Hebrews 11:20-39

(James 2:14-26; Matthew 5:17-20, Romans 9)

Our nation is in distress. When I began praying over the text for the sermon this week, I was too. I have been pulled over by police five times in my life. Only one of those times was I certain I was doing something seriously wrong. It was only that time that I was truly fearful. I won’t go into detail, but 19-year-old males often drive and act foolishly . Hopefully, they live to tell about it.

When I see a uniformed police officer in a public place or a patrol car on the highway, I feel immediately more secure. I have almost no cultural frame of reference for people who feel afraid or threatened by police presence, but I recognize that people aren’t lying when they say they worry about being unjustly targeted because of their ethnicity or appearance. We can debate on the reasons for this sense of injustice, but we should not dismiss the voices of those who speak from another cultural perspective. This isn’t some notion of privilege, intersectionality, or Marxist critical race theory. This is just listening to people made in the image of God.

I don’t think politics should be the main goal of any prayer or sermon in a church, but sometimes it is unavoidable. This is one of those times. This scripture in Hebrews and our present context makes it necessary. 

I don’t think politics should be the main goal of any prayer or sermon in a church, but sometimes it is unavoidable. This is one of those times.

photo credit: BoldGrid Commons

“For I tell you, unless your righteousness exceeds that of the scribes and the Pharisees, you will never enter the kingdom of heaven”  -Matthew 5:20

“So also, faith, by itself, if it does not have works, is dead… For as the body apart from the Spirit is dead, so also faith apart from works is dead.”                               -James 3:17, 26

The writer of Hebrews makes clear in chapter 11 that it takes more than courage to meet unrighteousness with righteousness. It takes faith. It takes a strength of resolve that goes above mere human ability. Humanity saw that with Dr. King, the freedom riders, and other leaders of the American civil rights movement. Humanity saw that with William Wilberforce, John Newton, and Fredrick Douglass with the work to abolish slavery. It will take faith to overcome the national sins of “These Yet to be United States.” 

We are not made righteous by our actions. That is half the message of Hebrews 11. Even people who think they are acting for justice can act very unjustly. Even the actions that may work for goodness in the world do no profit the unbeliever who is ultimately condemned for rejecting the Son of God. It is faith alone in Christ’s atoning life, death, and resurrection that makes us righteous before God because he is righteous as God.

But the second half of the message of Hebrews chapter 11 is that we are not made righteous apart from our actions also being made righteous. Christ does not save us to let us remain in sin or ignore the problems of unrighteousness in our world. That includes, first, doing less unrighteousness personally, and then working to make righteousness the law and practice of our communities. In a democratic society, we have the privilege and responsibility to call for laws that promote righteousness and oppose unrighteousness.

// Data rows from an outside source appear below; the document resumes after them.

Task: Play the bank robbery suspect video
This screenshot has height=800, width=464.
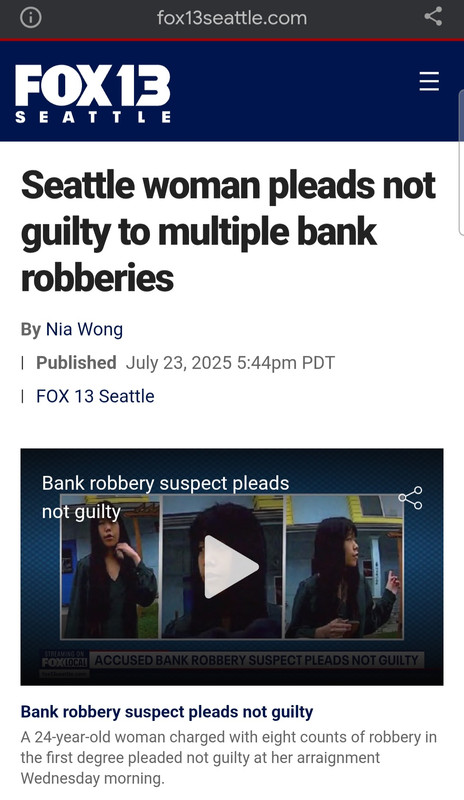Action: pyautogui.click(x=232, y=566)
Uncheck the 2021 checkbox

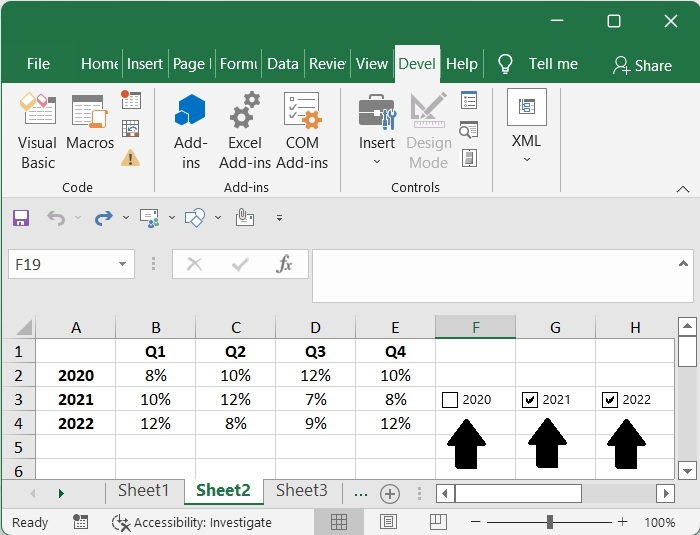coord(530,400)
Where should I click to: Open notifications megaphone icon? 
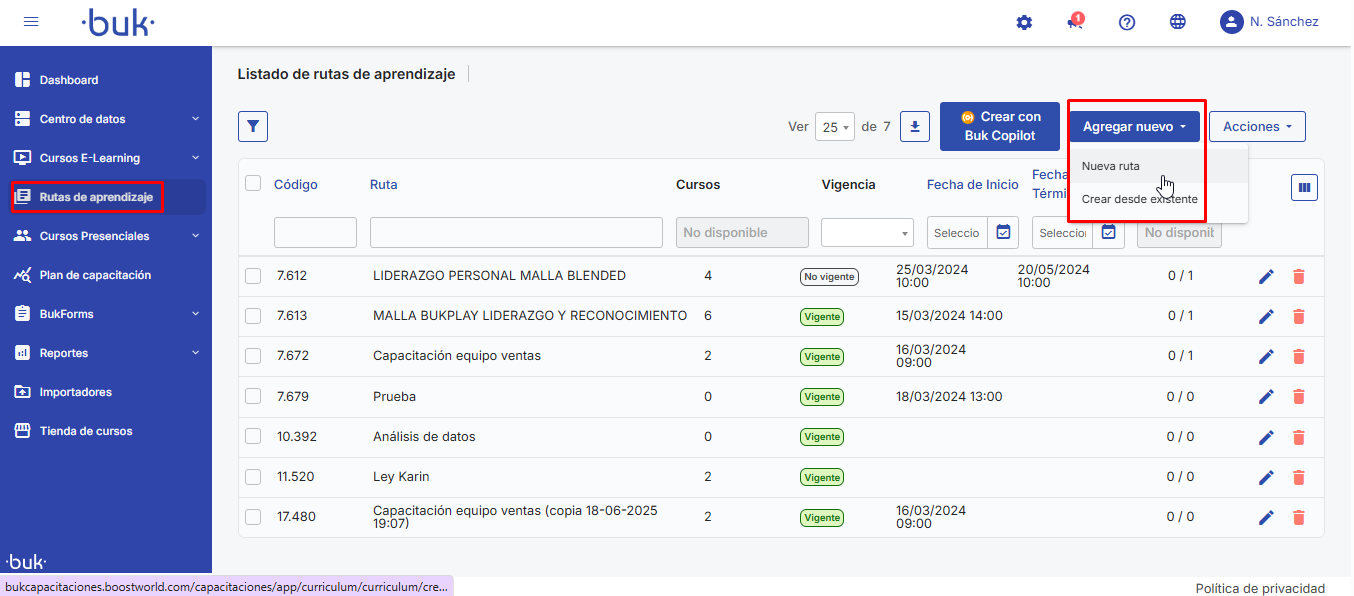point(1075,22)
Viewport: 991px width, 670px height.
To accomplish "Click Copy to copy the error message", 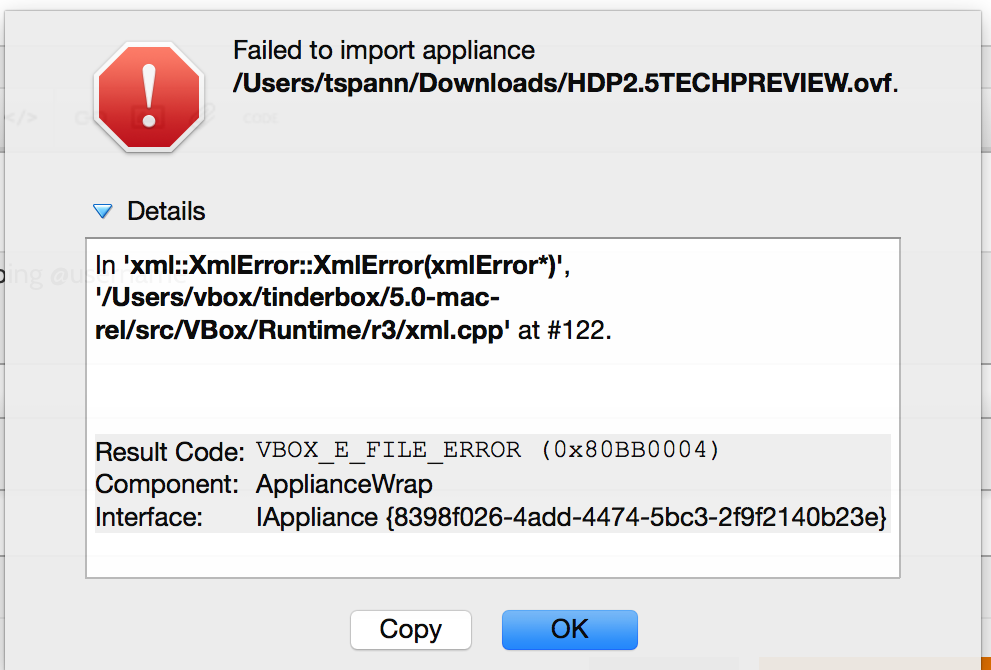I will [410, 630].
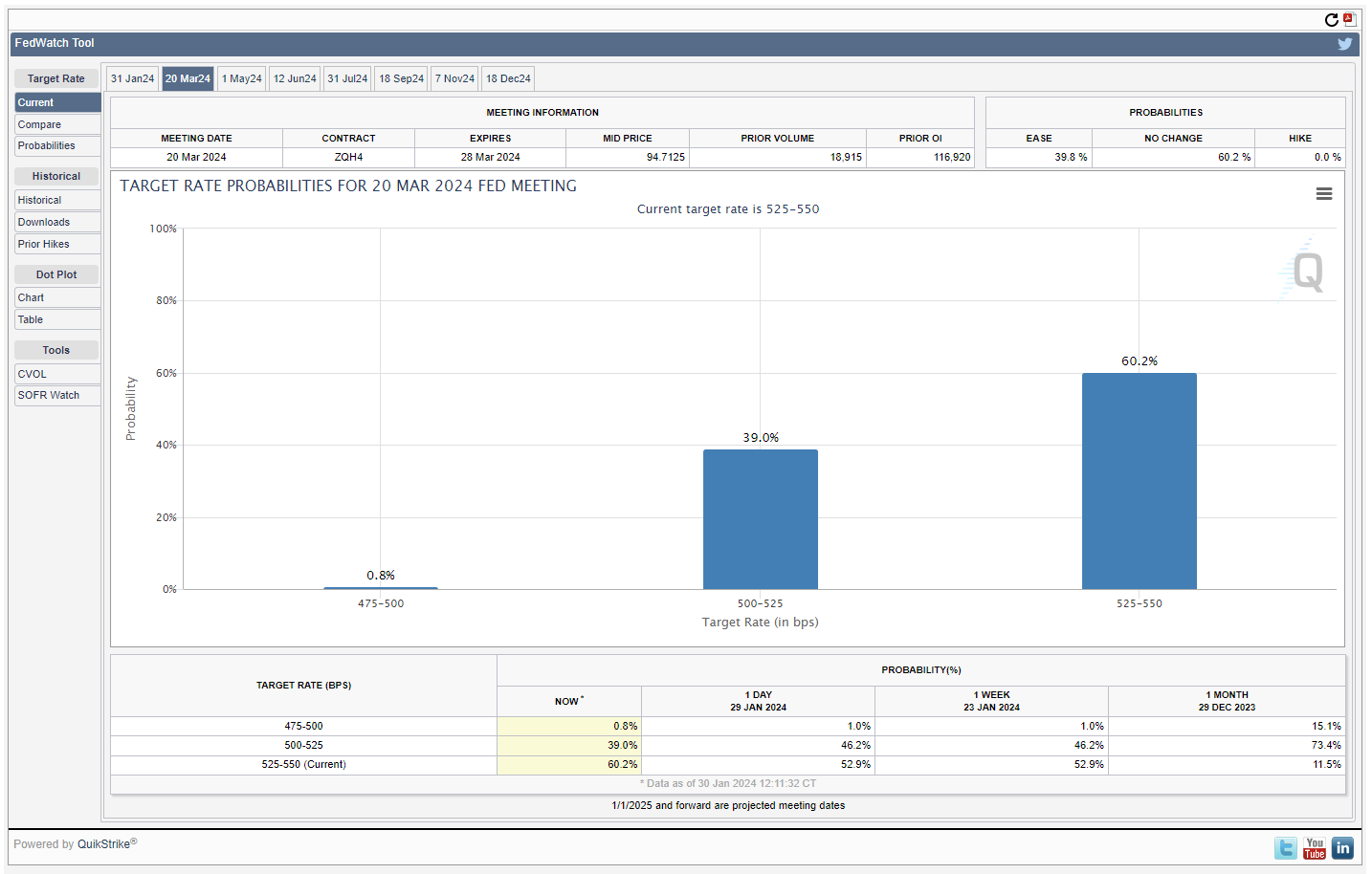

We see that in the story of Moses and the Exodus, there was the enslavement and oppression of people based on race and the selective killing of infants in the name of population control. If we cannot draw a straight line from there to our present context, then we are blind or blindfolded. Right now the two greatest sins in our nation are racism (racial or ethnic prejudice or hostility) and abortion (ending the life of a human being before birth). No one really disputes that these two things happen, but we do seem divided as a nation on whether they are problems that need to be solved by laws. Some dispute whether either or both of them are problems at all. Thankfully, not too many people are still openly championing racism, but too many deny that there remains a systemic problem of racial prejudice. 

Both sins deny the fundamental truth that all humans, regardless of sex, age, and level of independence are equally created in the image of God and have should therefore have equal dignity and protection. We see the sins of infanticide and racial prejudice as evils to be judged as such in the history of Moses and the Exodus. We see the judgment of God against such unrighteousness will be severe and wide-reaching. He doesn’t just judge leaders of nations, but he will judge entire nations for the evil of denying the dignity of his image-bearers. He places foolish, prideful, corrupt, and wicked leaders over nations as a judgment against them. Our churches cannot be silent on these issues, because as God’s people here in this nation, we suffer or succeed along with our neighbors. If we do not have faithful works that testify to the righteousness of Christ, then we probably don’t have saving faith that he really is God the Son. It will take a mighty faith and people of faith to stand against the evils that plague our nation. If we leave it to unbelievers alone to speak for the changes that need to happen, then we sentence our nation and ourselves to judgement.

Pray for our nation and our leaders. Pray for our churches in our nation. Pray for people to repent and believe the gospel. Pray for peace and justice. Pray for righteousness that comes only by faith in Christ.